Problem → Rewrite every entry below with "Expand" swapped for "Open" and nothing else altered, and leave the pictures out of your answer.

Document and screenshot pointing entries:
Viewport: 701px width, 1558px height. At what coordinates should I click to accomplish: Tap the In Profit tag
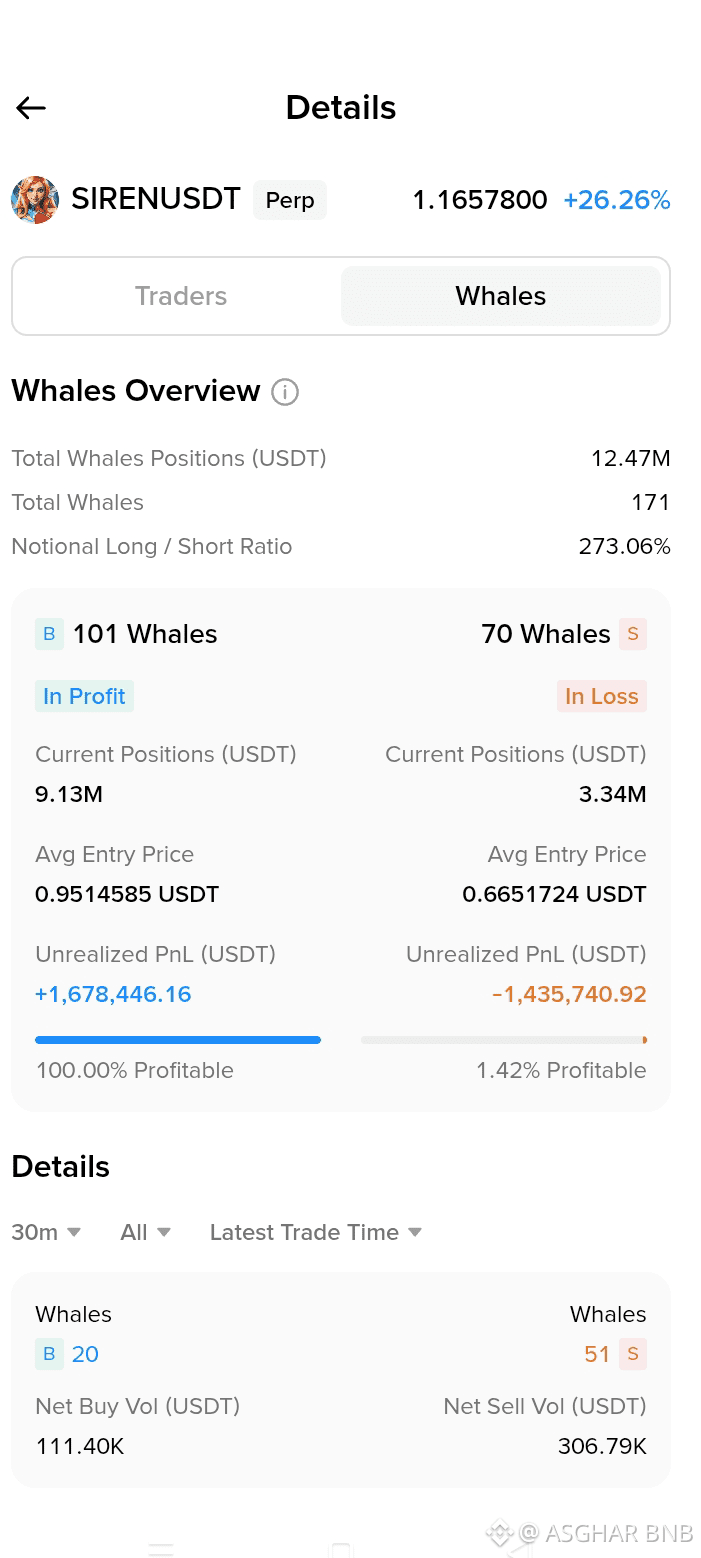pos(84,696)
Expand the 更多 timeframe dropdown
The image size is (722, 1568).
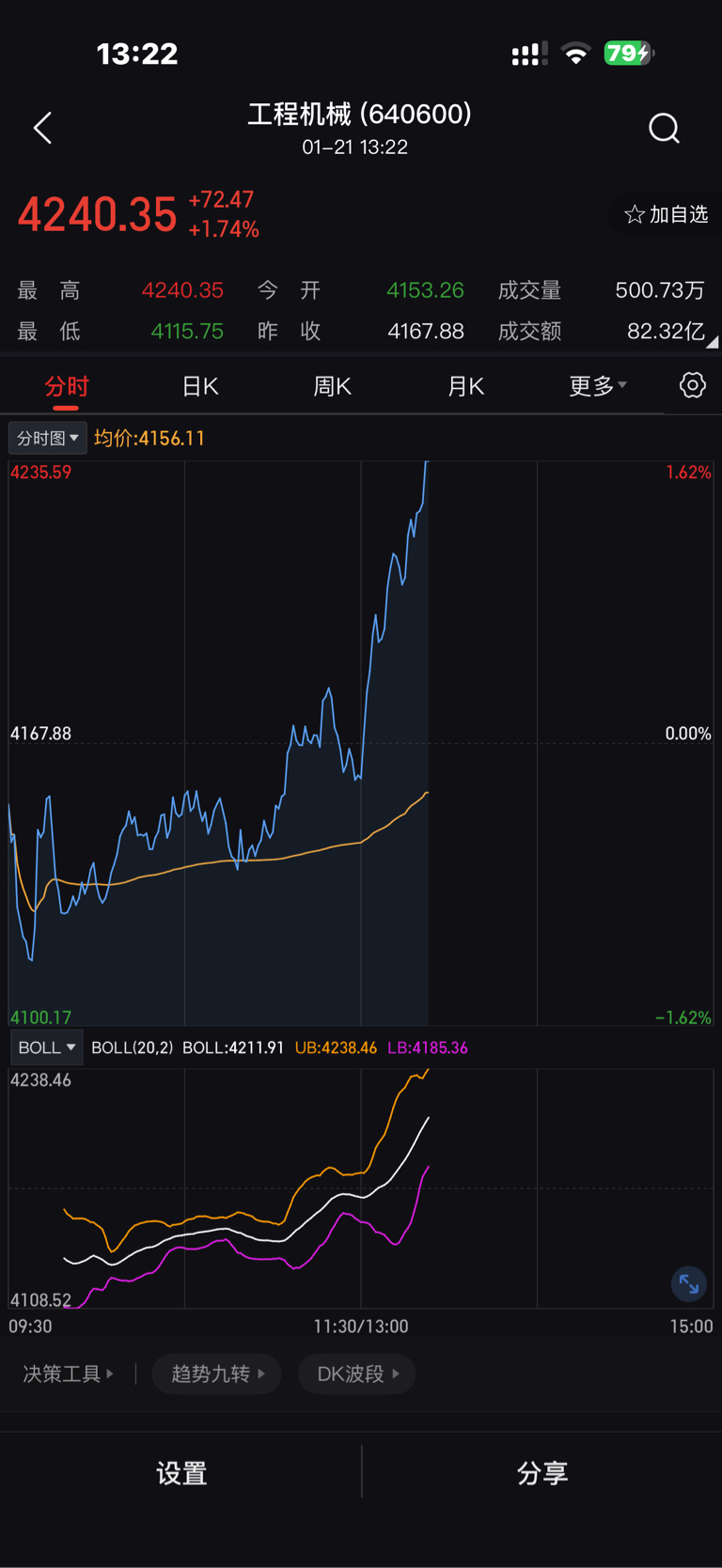(x=598, y=386)
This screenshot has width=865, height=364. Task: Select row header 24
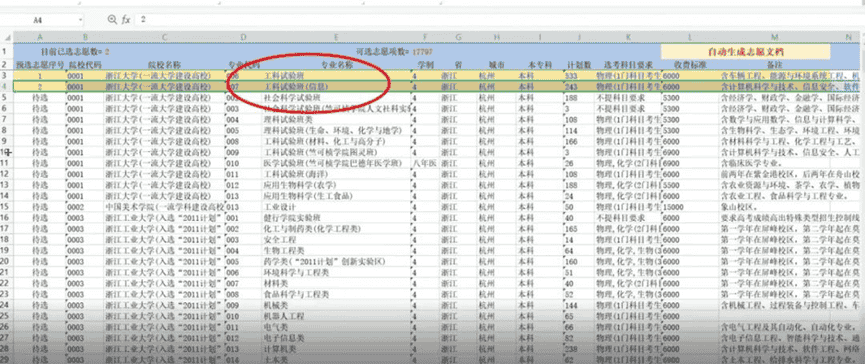pyautogui.click(x=4, y=305)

Final result →
Viewport: 701px width, 1558px height. At what coordinates should I click to accomplish: Tap the In Profit tag
pos(84,696)
Open the 更多 timeframe dropdown
The image size is (722, 1568).
(x=598, y=386)
This screenshot has width=865, height=364. Task: Select row header 24
pyautogui.click(x=4, y=305)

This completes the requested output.